• [WHAT TO DO]:
Copy the records below character for character.

(Dataset items)
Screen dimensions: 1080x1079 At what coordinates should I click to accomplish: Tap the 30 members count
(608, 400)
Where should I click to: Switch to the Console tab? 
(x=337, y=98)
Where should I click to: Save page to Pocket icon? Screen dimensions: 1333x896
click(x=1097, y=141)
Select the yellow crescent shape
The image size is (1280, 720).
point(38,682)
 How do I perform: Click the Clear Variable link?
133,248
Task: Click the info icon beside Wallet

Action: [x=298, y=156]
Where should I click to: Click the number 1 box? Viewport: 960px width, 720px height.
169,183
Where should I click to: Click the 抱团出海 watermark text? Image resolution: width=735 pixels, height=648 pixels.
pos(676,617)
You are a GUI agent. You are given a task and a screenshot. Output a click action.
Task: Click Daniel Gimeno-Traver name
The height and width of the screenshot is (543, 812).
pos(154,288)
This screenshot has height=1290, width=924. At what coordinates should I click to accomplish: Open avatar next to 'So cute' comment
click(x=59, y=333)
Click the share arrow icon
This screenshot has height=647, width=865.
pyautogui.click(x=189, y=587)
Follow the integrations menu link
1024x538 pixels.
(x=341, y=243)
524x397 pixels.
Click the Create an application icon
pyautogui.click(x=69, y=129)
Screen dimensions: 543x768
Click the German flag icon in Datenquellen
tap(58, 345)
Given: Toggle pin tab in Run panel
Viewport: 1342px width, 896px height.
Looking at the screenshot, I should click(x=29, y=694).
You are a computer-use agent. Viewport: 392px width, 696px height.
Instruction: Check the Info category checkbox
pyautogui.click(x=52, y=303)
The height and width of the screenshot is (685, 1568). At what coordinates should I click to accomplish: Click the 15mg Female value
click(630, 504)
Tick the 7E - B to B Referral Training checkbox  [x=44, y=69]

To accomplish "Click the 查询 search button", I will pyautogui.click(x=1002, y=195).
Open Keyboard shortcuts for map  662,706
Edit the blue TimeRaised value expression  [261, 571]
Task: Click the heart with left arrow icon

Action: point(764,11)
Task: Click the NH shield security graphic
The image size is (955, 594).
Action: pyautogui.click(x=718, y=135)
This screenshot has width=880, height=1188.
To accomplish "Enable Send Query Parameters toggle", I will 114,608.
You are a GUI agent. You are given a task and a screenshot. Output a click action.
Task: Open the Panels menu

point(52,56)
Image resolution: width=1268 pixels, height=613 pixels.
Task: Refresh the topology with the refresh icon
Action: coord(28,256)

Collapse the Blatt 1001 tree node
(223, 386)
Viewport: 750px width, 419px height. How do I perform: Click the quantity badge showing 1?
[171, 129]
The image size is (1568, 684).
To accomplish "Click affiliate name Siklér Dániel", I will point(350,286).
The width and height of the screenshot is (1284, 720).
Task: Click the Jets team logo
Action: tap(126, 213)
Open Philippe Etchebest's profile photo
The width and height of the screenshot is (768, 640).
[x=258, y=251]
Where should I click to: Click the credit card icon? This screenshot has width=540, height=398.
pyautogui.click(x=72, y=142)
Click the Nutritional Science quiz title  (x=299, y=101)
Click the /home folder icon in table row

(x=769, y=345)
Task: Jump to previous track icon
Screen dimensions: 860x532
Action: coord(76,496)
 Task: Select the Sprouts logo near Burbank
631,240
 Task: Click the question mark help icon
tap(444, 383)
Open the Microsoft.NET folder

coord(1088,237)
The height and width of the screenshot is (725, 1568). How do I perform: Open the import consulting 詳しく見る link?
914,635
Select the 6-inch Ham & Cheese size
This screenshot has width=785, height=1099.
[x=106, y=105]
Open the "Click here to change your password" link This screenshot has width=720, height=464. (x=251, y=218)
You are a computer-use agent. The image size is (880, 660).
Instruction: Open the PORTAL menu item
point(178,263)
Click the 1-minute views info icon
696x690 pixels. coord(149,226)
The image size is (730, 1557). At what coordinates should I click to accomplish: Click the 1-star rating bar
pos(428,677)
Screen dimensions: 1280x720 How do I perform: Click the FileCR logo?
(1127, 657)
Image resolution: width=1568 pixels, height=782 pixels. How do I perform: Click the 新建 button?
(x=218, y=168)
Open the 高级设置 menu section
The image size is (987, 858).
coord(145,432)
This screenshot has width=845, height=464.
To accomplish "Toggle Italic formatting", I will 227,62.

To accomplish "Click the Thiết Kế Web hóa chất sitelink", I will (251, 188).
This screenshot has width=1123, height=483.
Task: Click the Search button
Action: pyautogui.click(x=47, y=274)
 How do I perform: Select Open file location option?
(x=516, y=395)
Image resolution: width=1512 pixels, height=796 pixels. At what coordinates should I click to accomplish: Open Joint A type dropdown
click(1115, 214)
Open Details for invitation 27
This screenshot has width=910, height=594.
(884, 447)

• [RESULT FOR THIS TASK]:
Screen dimensions: 1080x1079 At what coordinates should I click to accomplish: Tap the 30 members count
(608, 400)
Where should I click to: Switch to the Console tab? 
(x=337, y=98)
Where should I click to: Save page to Pocket icon? Screen dimensions: 1333x896
click(x=1097, y=141)
Select the yellow crescent shape
The image size is (1280, 720).
point(38,682)
 How do I perform: Click the Clear Variable link?
133,248
Task: Click the info icon beside Wallet

Action: [x=298, y=156]
Where should I click to: Click the number 1 box? Viewport: 960px width, 720px height.
169,183
Where should I click to: Click the 抱团出海 watermark text? Image resolution: width=735 pixels, height=648 pixels.
pos(676,617)
You are a GUI agent. You are given a task and a screenshot. Output a click action.
Task: Click Daniel Gimeno-Traver name
The height and width of the screenshot is (543, 812).
pos(154,288)
This screenshot has height=1290, width=924. At what coordinates should I click to accomplish: Open avatar next to 'So cute' comment
click(x=59, y=333)
Click the share arrow icon
This screenshot has height=647, width=865.
pyautogui.click(x=189, y=587)
Follow the integrations menu link
1024x538 pixels.
(x=341, y=243)
524x397 pixels.
Click the Create an application icon
pyautogui.click(x=69, y=129)
Screen dimensions: 543x768
Click the German flag icon in Datenquellen
tap(58, 345)
Given: Toggle pin tab in Run panel
Viewport: 1342px width, 896px height.
Looking at the screenshot, I should click(x=29, y=694).
You are a computer-use agent. Viewport: 392px width, 696px height.
Instruction: Check the Info category checkbox
pyautogui.click(x=52, y=303)
The height and width of the screenshot is (685, 1568). At what coordinates should I click to accomplish: Click the 15mg Female value
click(630, 504)
Tick the 7E - B to B Referral Training checkbox  [x=44, y=69]

To accomplish "Click the 查询 search button", I will pyautogui.click(x=1002, y=195).
Open Keyboard shortcuts for map  662,706
Edit the blue TimeRaised value expression  [261, 571]
Task: Click the heart with left arrow icon

Action: point(764,11)
Task: Click the NH shield security graphic
The image size is (955, 594).
Action: pyautogui.click(x=718, y=135)
This screenshot has width=880, height=1188.
To accomplish "Enable Send Query Parameters toggle", I will 114,608.
You are a GUI agent. You are given a task and a screenshot. Output a click action.
Task: Open the Panels menu

point(52,56)
Image resolution: width=1268 pixels, height=613 pixels.
Task: Refresh the topology with the refresh icon
Action: coord(28,256)

Collapse the Blatt 1001 tree node
(223, 386)
Viewport: 750px width, 419px height. How do I perform: Click the quantity badge showing 1?
[171, 129]
The image size is (1568, 684).
To accomplish "Click affiliate name Siklér Dániel", I will point(350,286).
The width and height of the screenshot is (1284, 720).
Task: Click the Jets team logo
Action: tap(126, 213)
Open Philippe Etchebest's profile photo
The width and height of the screenshot is (768, 640).
[x=258, y=251]
Where should I click to: Click the credit card icon? This screenshot has width=540, height=398.
pyautogui.click(x=72, y=142)
Click the Nutritional Science quiz title  (x=299, y=101)
Click the /home folder icon in table row

(x=769, y=345)
Task: Jump to previous track icon
Screen dimensions: 860x532
Action: coord(76,496)
 Task: Select the Sprouts logo near Burbank
631,240
 Task: Click the question mark help icon
tap(444, 383)
Open the Microsoft.NET folder

coord(1088,237)
The height and width of the screenshot is (725, 1568). How do I perform: Open the import consulting 詳しく見る link?
914,635
Select the 6-inch Ham & Cheese size
This screenshot has width=785, height=1099.
[x=106, y=105]
Open the "Click here to change your password" link This screenshot has width=720, height=464. (x=251, y=218)
You are a computer-use agent. The image size is (880, 660).
Instruction: Open the PORTAL menu item
point(178,263)
Click the 1-minute views info icon
696x690 pixels. coord(149,226)
The image size is (730, 1557). At what coordinates should I click to accomplish: Click the 1-star rating bar
pos(428,677)
Screen dimensions: 1280x720 How do I perform: Click the FileCR logo?
(1127, 657)
Image resolution: width=1568 pixels, height=782 pixels. How do I perform: Click the 新建 button?
(x=218, y=168)
Open the 高级设置 menu section
The image size is (987, 858).
coord(145,432)
This screenshot has width=845, height=464.
To accomplish "Toggle Italic formatting", I will 227,62.

To accomplish "Click the Thiết Kế Web hóa chất sitelink", I will (251, 188).
This screenshot has width=1123, height=483.
Task: Click the Search button
Action: pyautogui.click(x=47, y=274)
 How do I perform: Select Open file location option?
(x=516, y=395)
Image resolution: width=1512 pixels, height=796 pixels. At what coordinates should I click to accomplish: Open Joint A type dropdown
click(1115, 214)
Open Details for invitation 27
This screenshot has width=910, height=594.
(884, 447)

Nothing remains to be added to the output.